母亲头七刚过,案上白烛未熄。
我与楚沉意之间那根因血仇而短暂绷紧的弦,因傅昱衡而强行拧成了冰冷而高效的同盟之索。
七日,不过七日。
除却朝会,空余的时间我与楚沉意大多都在御书房里。
经过我们几近昼夜不息的追查,三司会审的卷宗在眼前如同流水般掠过,蛛丝马迹在无数次的推演与印证中逐渐清晰。
但教我心惊的,不仅是傅昱衡布局之深,手段之狠,更是我与楚沉意之间那种可怖的默契。
这七日无需多言,往往我一个眼神,他便能洞悉我排查的方向,他一句看似随意的提点,便能为我拨开眼前迷雾。
线索的拼接,人证的审讯,势力的调动,我们如同共用心神思绪,效率高得惊人。
御书房堆积着我们连日来调阅的卷宗与密报,不再有虚伪的君臣奏对,亦不再有绵里藏针的试探。
他执朱笔,我持卷宗,对着同一份证人口供推演,他圈出军械流向的疑点,我立刻能接上户部那边对应的异常拨款记录。
剥丝抽茧后,线索纷纷指向那个与我血脉相连,却欲置我于死地的人——我的父亲,傅昱衡。

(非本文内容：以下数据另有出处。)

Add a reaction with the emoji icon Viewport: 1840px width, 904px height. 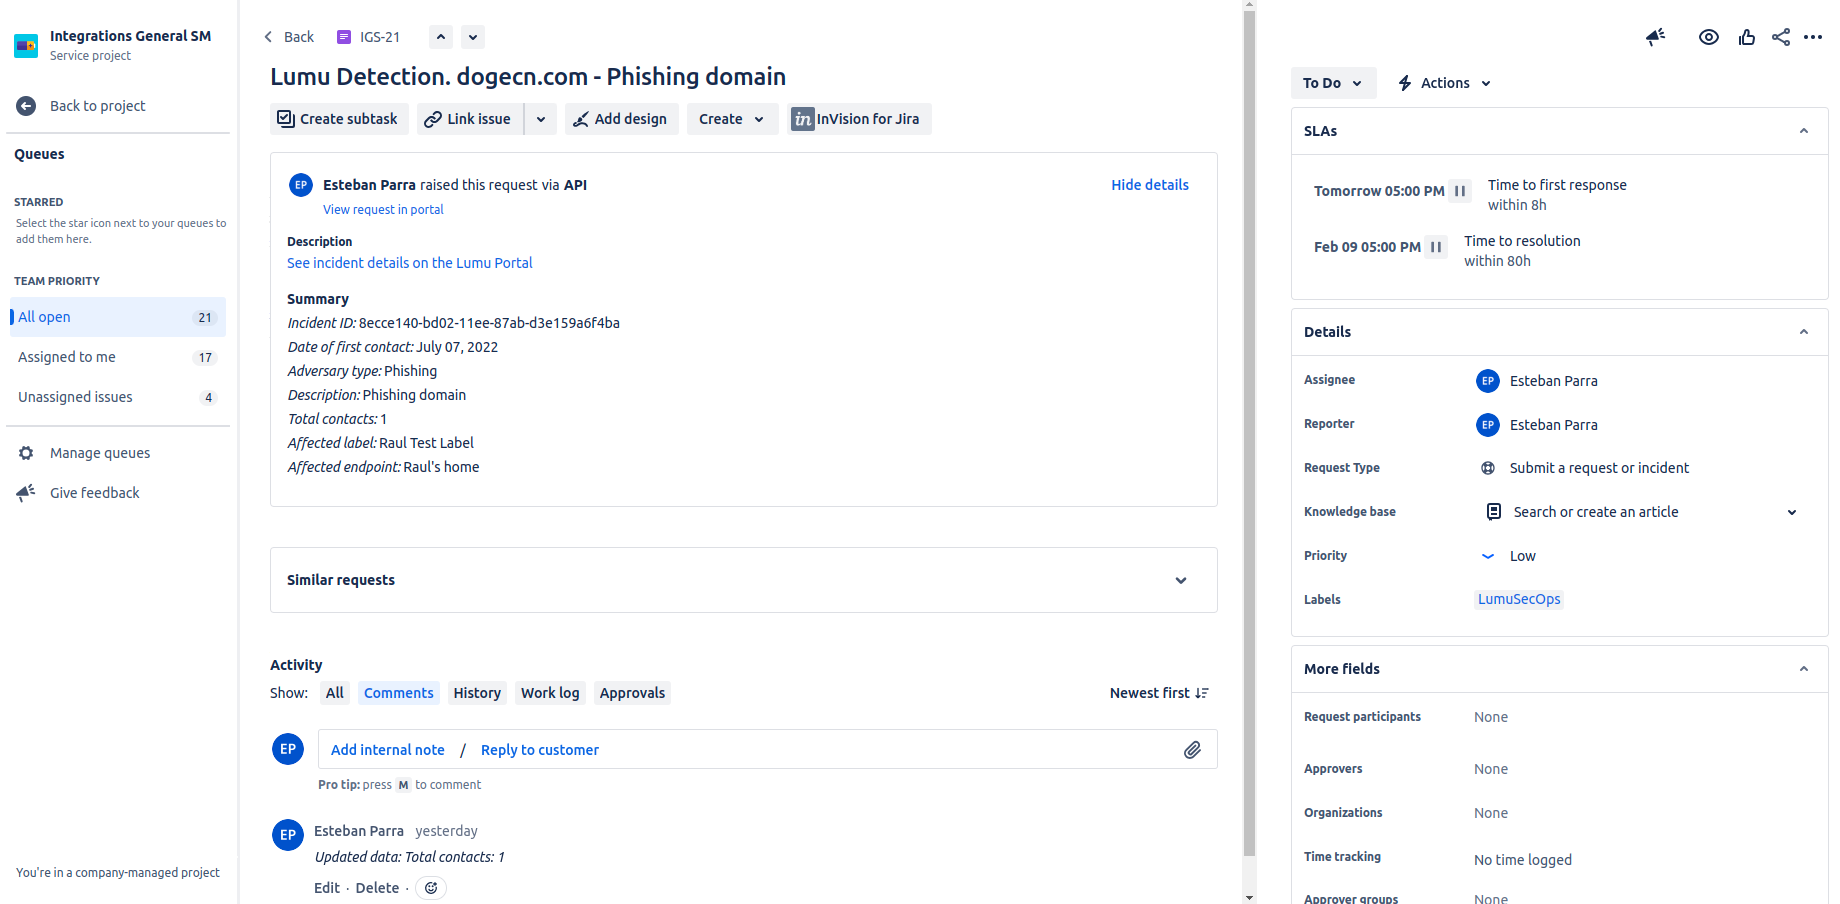(431, 888)
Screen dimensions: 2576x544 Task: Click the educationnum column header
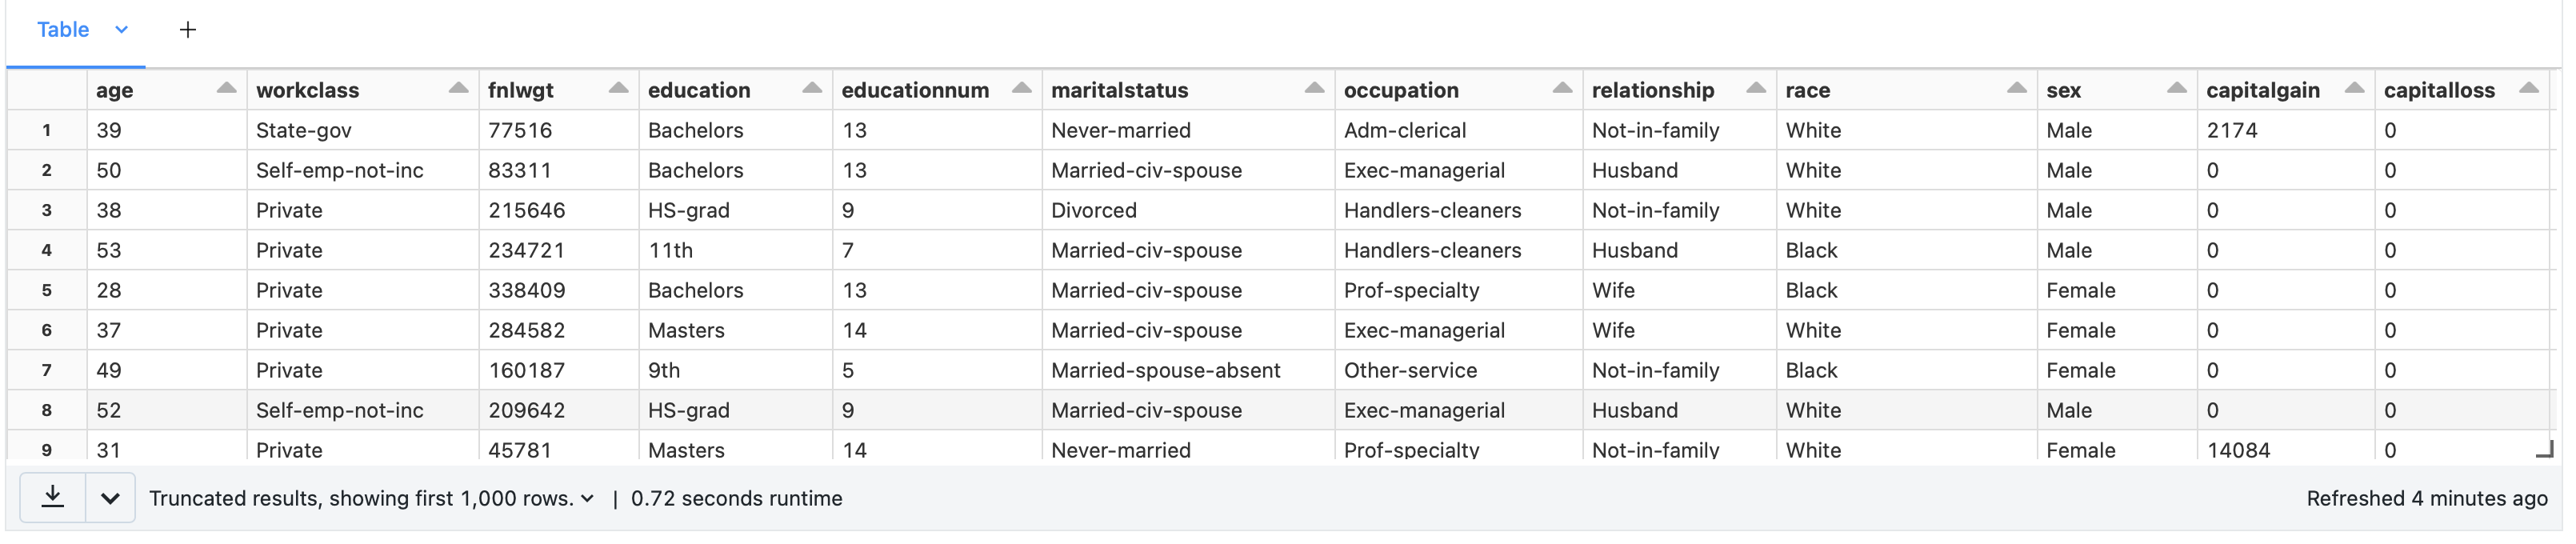tap(914, 90)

甚至连外祖父骤闻死讯心疾复发身亡的背后,也晃动着他坐山观虎斗,意图渔翁得利的晦暗黑影。
“看来,孤这位岳丈大人,是位老狐狸,手伸得比孤想的还要长。”
楚沉意言辞玩味,指尖点着沙盘上朔风城的位置,那是舅父当年镇守之地,亦是傅昱衡可能借军需之手,行刺激外祖父之实的起点。
晨曦映着他线条优美的侧颜,那双惯常含笑的狐狸眼眸里,此刻只有沉静的锐利。
“他既要权,又要名。”
“既要借陛下之手除掉臣,又想在萧国公过世后,以悲愤忠臣之姿,接管遗留的势力。”
我淡淡接口,声音因连日少眠而略微低哑,思绪却异常清晰。
此刻无需多言,我们都看到了棋盘之下,那更深的贪婪。
然而,莫名诡异到近乎酣畅淋漓的感觉,在这些日夜不眠的协同中悄然滋生。
不得不承认,抛开那些立场不同的爱恨纠葛,楚沉意的头脑,精准、狠辣,且与我的节奏莫名合拍。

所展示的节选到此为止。